Rural environment: In order to be able to serve the extensive urge to move, a home in a rural environment is more suitable than an apartment in the middle of the city.

Understanding neighbors: It is in the blood of this breed to hunt. It indicates noises or game with sounds. However, it does not distinguish between actual game and the neighbors. This can quickly become disturbing.
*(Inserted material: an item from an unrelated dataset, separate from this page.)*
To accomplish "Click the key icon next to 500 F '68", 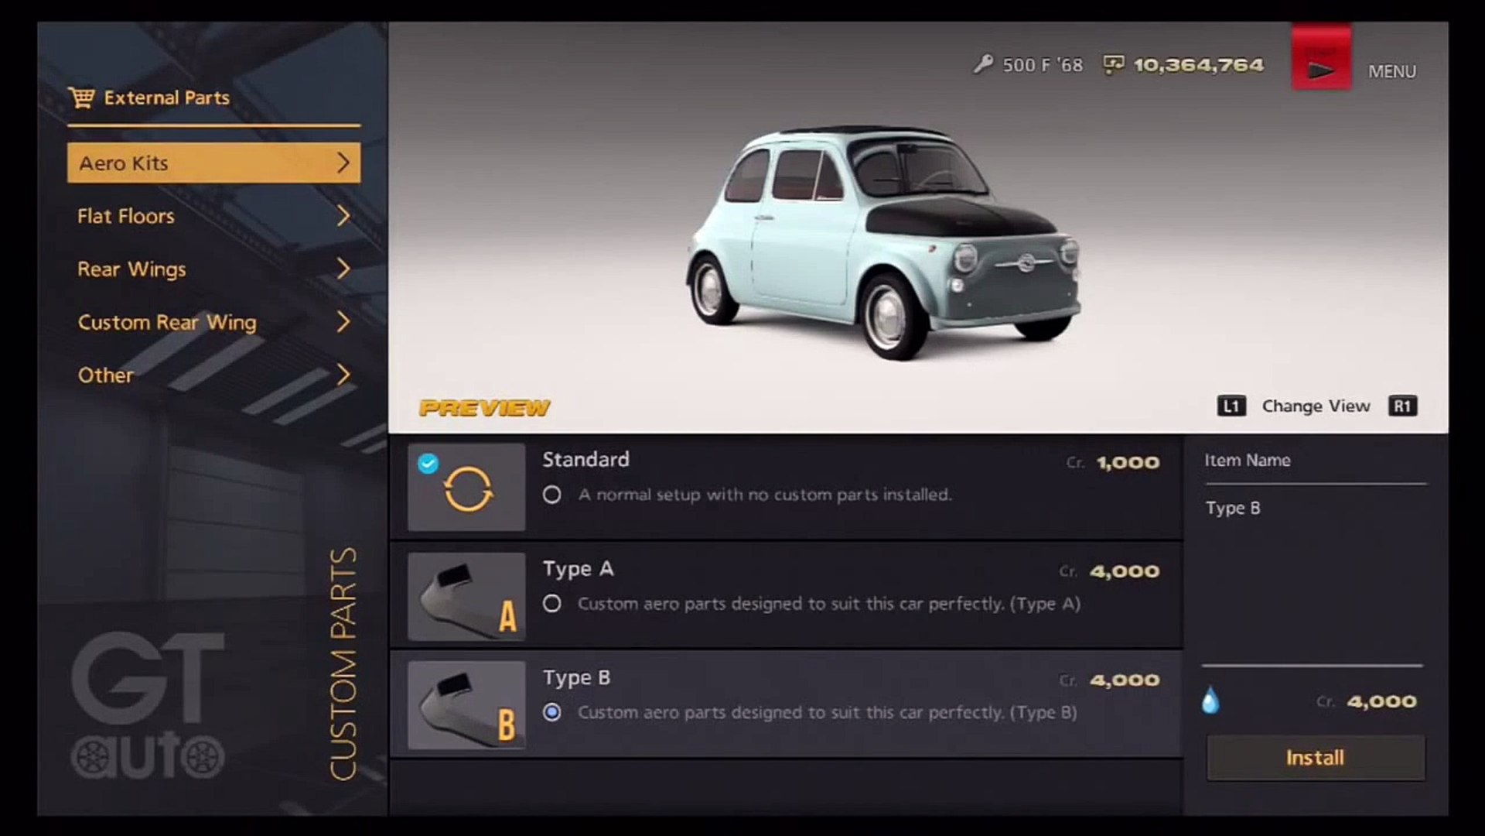I will click(983, 64).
Westphalian Badger Bracke history picture

Origin & History

The Westphalian Dachsbracke belongs to the Swiss lowland dogs. It was bred at the end of the 19th century from German Bracken and Steinbracken. Here it was used especially for hunting in smaller hunting areas, where its ancestors had problems because of their size. However, one reads in records as early as the 16th century of dogs that closely resemble the Badger Bracke in description. At that time, these were used because of their

Size and maneuverability used specifically for construction hunting. Nowadays, the Westphalian Dachsbracke is mainly involved in the following types of hunting:

- Loud hunting: rummaging for rabbit, hare and fox
- Drive and bolt hunts: cloven-hoofed game, roe deer
- Welding work: Tracking of cloven-hoofed game
- Find and retrieve small game

The Westphalian Dachsbracke breed is generally considered to be endangered because the breeding base is very small.